The nature of professional services firms places them in a clear position at the top of the data economy today. Professional services firms such as accounting and business advisory firms collect large amounts of sensitive personal data and have a high trust level for this data from their clients. While they do not have a public-facing brand the way a bank or a healthcare organization does, the professional services firms' role in protecting client's personal data remains vital to maintaining a client's continued loyalty to the firm.
That trust can be extremely valuable to the firm. The Sax LLP data breach served as an example of how a single, unauthorized access event can reveal a client's critical identity-related data that is stored within a professional services firm's business model. Because of the nature of their client relationships, professional services firms, like accounting and business advisory firms, routinely deal with a large amount of sensitive data on behalf of their clients — including Social Security numbers, driver's licenses, tax returns, and financial statements.
Professional services firms also often aggregate data from multiple clients (individuals, families, and businesses) and create a centralized, combined data repository of sensitive, high-value data. Each professional services firm is at risk for cybersecurity breaches because the amount of sensitive personal information that can be compromised in a breach creates the potential for clients to continue to suffer long-term financial or psychological harm.

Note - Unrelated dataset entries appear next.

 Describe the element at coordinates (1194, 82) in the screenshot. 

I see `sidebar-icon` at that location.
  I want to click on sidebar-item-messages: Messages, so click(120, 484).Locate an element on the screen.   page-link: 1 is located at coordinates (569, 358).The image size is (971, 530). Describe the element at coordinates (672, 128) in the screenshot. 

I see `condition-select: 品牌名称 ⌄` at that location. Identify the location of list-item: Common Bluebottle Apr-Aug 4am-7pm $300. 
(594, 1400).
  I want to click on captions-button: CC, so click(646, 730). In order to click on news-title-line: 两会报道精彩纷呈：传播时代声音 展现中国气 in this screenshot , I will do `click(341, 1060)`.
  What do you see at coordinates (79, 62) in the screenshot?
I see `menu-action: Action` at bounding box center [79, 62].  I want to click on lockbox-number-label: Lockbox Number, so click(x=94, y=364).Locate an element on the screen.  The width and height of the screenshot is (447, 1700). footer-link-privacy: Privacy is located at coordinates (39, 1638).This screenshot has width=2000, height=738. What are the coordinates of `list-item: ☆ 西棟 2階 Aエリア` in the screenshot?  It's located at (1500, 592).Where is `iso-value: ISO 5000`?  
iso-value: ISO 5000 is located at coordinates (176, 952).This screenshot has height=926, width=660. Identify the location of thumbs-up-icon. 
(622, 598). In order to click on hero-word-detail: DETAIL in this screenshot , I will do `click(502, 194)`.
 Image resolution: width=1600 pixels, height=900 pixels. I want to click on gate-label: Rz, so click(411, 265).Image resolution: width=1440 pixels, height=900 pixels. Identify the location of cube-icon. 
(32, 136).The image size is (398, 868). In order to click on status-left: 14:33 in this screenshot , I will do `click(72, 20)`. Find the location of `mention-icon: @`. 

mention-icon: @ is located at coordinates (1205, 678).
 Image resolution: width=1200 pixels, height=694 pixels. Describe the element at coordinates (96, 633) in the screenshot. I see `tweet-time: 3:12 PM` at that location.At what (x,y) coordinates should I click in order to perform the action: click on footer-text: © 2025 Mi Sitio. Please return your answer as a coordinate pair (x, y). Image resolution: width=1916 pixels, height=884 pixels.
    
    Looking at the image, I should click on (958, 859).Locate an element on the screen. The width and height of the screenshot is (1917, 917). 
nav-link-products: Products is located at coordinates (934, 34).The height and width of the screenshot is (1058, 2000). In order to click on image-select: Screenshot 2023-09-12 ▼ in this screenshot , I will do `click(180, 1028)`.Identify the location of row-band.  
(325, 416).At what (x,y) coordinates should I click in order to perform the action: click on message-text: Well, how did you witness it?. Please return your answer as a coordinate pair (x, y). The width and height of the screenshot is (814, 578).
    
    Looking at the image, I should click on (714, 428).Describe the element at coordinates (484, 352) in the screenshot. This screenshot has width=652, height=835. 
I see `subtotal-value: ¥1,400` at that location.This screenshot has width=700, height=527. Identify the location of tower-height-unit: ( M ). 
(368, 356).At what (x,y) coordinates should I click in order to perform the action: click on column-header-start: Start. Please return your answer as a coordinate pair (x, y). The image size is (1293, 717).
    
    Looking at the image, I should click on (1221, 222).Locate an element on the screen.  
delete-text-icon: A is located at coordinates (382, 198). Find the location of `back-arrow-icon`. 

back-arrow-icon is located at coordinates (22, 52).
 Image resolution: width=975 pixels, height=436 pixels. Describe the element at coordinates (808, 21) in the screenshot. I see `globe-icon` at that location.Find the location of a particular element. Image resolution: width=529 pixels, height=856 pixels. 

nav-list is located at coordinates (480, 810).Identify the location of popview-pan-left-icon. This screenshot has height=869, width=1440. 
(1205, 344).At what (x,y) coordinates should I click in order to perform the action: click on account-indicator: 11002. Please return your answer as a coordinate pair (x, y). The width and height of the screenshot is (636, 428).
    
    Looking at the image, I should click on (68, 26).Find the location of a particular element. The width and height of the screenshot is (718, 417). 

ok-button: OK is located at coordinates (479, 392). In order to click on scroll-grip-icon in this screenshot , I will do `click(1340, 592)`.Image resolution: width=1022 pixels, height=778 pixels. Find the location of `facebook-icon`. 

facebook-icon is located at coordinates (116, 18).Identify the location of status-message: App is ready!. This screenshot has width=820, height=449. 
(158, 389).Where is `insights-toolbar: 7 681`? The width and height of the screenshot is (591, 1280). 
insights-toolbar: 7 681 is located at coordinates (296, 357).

Another major issue with identifying structural evidence is the time it takes from being detected to properly identifying what is happening. In most professional services scenarios, social networking, including remote office access, leads to an optimized environment for social collaboration, where bad activity becomes difficult to identify as opposed to normal usage. Because of this, the potential for an unauthorized breach doesn't set off alarms in a timely manner, so organizations are left to conduct a forensic review to determine what happened and what information was impacted. This process, while critical and needed, can extend the amount of time from the second an unauthorized user gained access to the time an organization publicly acknowledges an event.
The data types associated with these events, including their birth date, identifying number, and passport data, are typically sensitive because they are difficult or impossible to replace. Unlike e-banking credentials or credit card information, these types of identifiers will remain as is for the rest of their lives and will have a more extensive impact on individuals long after the organization secured its systems and removed the unauthorized user.
The public learns about incidents of breach of security through state regulatory filings. In many instances these filings present a factual timeline of the date and times of unauthorized access, the investigation conducted and the types or categories of confidential or protected information that may have been included in the breach. Additionally, over time these filings have provided if nothing else, a trend that indicates a growing number of data breaches are happening at professional services firms than happened in the past. This does not mean that professional services firms are negligent. It simply demonstrates that due to the sheer volume of data/information that is handled by professional services firms, it is more likely to experience such a breach than the average business.
As different types of digital operations continue to increase in the advisory and accounting and consultant areas. Therefore these types of incidents illustrate a much broader concept than simply what is happening today to professional services firms. Cybersecurity today is not an isolated risk associated with cyberbreaches to professional services firms, it encompasses an overall Risk Management Concept between clients relying on the professional services firms to maintain the security of their data/information, as well as the regulatory responsibilities associated with Government Oversight and the Longterm viability/credibility of an institution.